Uni d’esprit et de cœur à la très immaculée Mère de mon Sauveur, ainsi qu’à son chaste et virginal époux, saint.Joseph, je vous offre de nouveau, Seigneur, ce pain que je bénis en votre nom et auquel nous prendrons part, après avoir prononcé sur lui les saintes et adorables paroles de votre divin Fils, lorsqu’il dit en rompant le pain pour ses douze apôtres : Ceci est mon corps qui est donné pour tous. Faites ceci en mémoire de moi.

Et de même pour la consécration du calice :

Ame très pure de Marie, âme sainte du bon et juste Joseph, unissez-vous à mon âme et à celles de mes frères, afin que je présente au l’ère des miséricordes ce calice que je bénis en sa présence. Père saint, agréez cette visible offrande qui est la coupe de notre action de grâces et de notre supplication. Comme Notre-Seigneur Jésus-Christ, votre divin Fils, la veille de sa mort, je prononce sur ce qu’elle contient, les paroles qu’il prononça lui-même en disant aux douze qui étaient avec lui : Ceci est mon sang qui sera répandu pour des multitudes en rémission des péchés.

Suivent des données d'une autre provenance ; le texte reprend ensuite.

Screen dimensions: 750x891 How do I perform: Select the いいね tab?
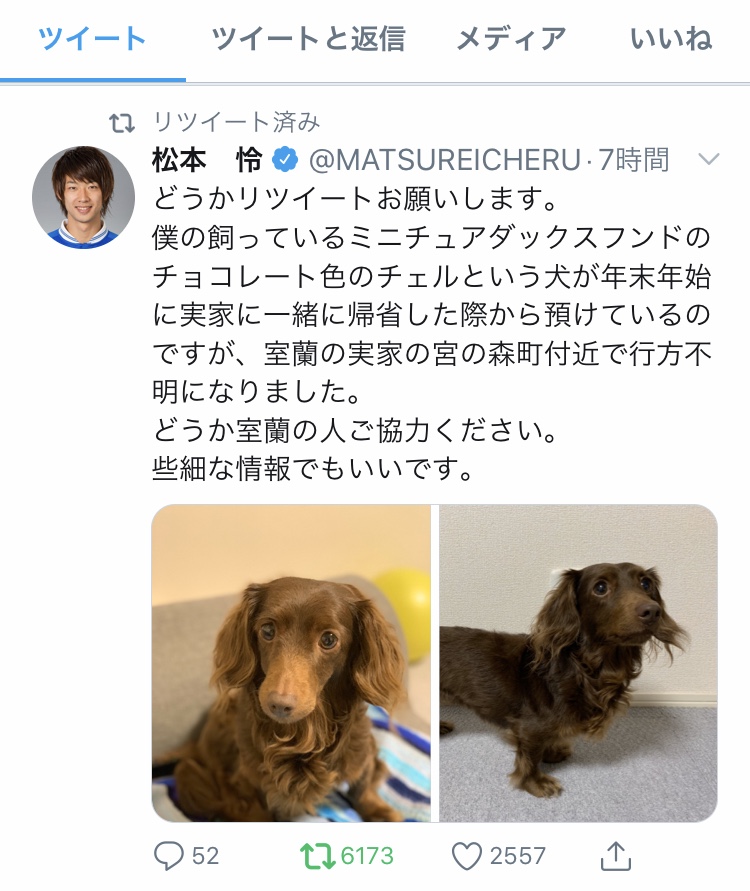671,39
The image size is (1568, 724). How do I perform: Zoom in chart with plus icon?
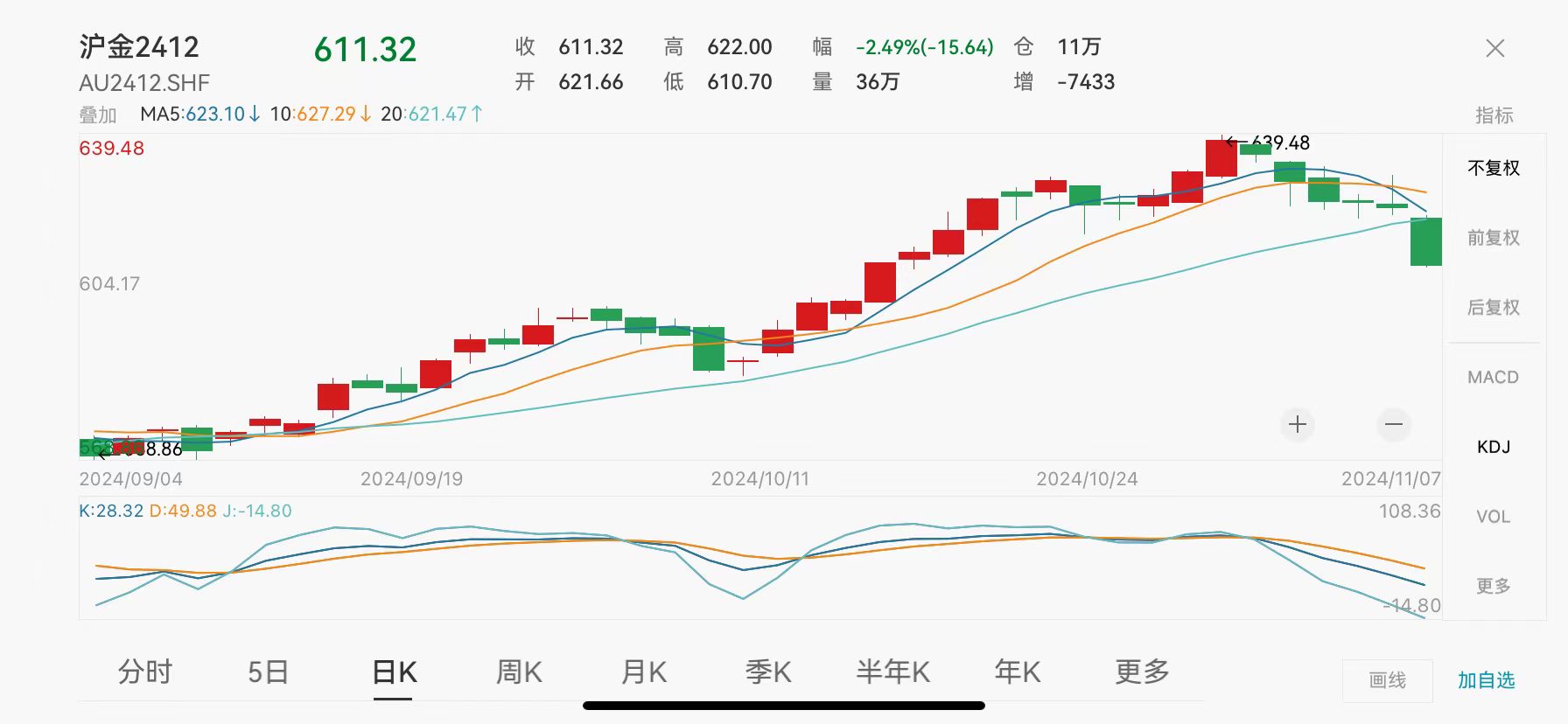point(1298,425)
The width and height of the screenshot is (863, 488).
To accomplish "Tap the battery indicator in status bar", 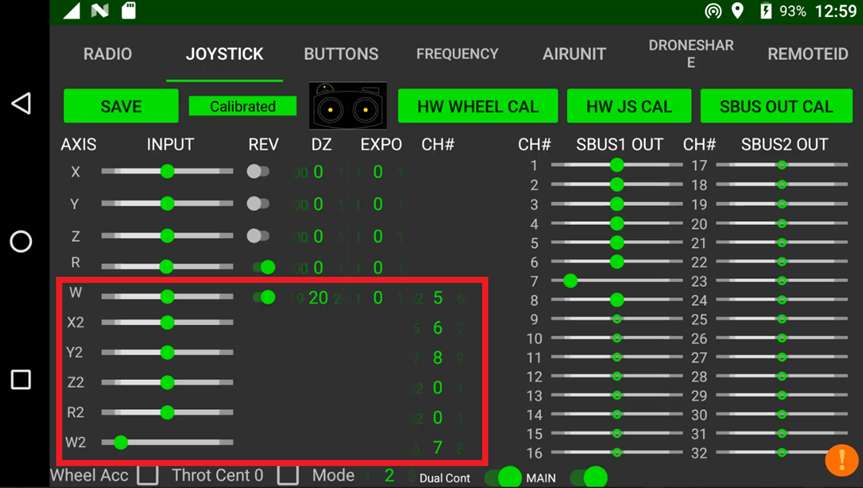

Après l’élévation, la prière pour les morts et la fraction du pain, l’officiant distribuait la communion aux fidèles sous les deux espèces. Le ciel lui-même se chargeait de démontrer à tous la vérité du nouveau sacerdoce. L’hostie qui servit au premier sacrifice portait l’empreinte d’un cœur sanglant, et dorénavant les miracles de ce genre se multiplièrent. En même temps, les théologiens de la secte s’efforçaient de démontrer, par preuves logiques, la réalité du sacerdoce de Vintras et la validité des consécrations qu’il effectuait. Entre autres parut une brochure de l’abbé Héry, Le Précurseur ; on y lisait que « le sacrifice (vintrasien), prodigieux développement de la charité de Jésus-Christ et du sacerdoce du chrétien, garantissait la prééminence et l’exaltation du souverain sacerdoce que Jésus-Christ a légué à son Église aux grands jours de son règne visible sur la terre ».

Restait à multiplier ce sacerdoce pour les besoins de tous les adeptes de l’Œuvre de la Miséricorde. Divinement institué « pontife provictimal » par Notre-Seigneur lui-même, Vintras allait ordonner à son tour d’autres pontifes. Le 20 mai 1850, il créait sept pontifes divins, entre autres les abbés Charvoz et Héry et même l’abbé Maréchal, venu à résipiscence ; avec eux, quatre autres abbés, ordonnés régulièrement dans l’Église romaine. Trois jours après, le 22 mai, par réciprocité, les sept prêtres pontifes divins imposèrent, à leur tour, les mains à Vintras. Puis ils s’en retournèrent chacun dans sa Septaine pour affermir et répandre les rites et les croyances de la nouvelle religion.

Encore que se déroulant en des sanctuaires bien gardés, ces rites nouveaux ne pouvaient guère demeurer inaperçus de l’autorité ecclésiastique. À l’été de 1850, le concile provincial réuni à Rouen condamnait les présomptions sacrilèges de l’hérésiarque et interdisait sous peine d’excommunication l’assistance aux conventicules, rites et cérémonies de la secte. Texte dans Mansi-Petit, ConciL, t. xliv, col. 38. Rome approuvait ces décrets par lettres du 19 juillet 1851 et, dans un mandement du 18 avril 1852, l’archevêque de Rouen en donnait connaissance aux fidèles. Antérieurement le pape Pie IX avait d’une manière aussi

explicite réprouvé la secte dans un bref à l’évêque de Nancy, en date du 10 février 1851. Cet acte pontifical avait été sollicité par l’Ordinaire de Nancy pour mettre un terme aux agissements de Vintras dans le diocèse. Trois prêtres, les frères Baillard, venus à Tilly, y avaient été promus pontifes par l’Organe et avaient assez vite recruté un petit troupeau dans leur paroisse de Sion, un des centres de la dévotion mariale en Lorraine.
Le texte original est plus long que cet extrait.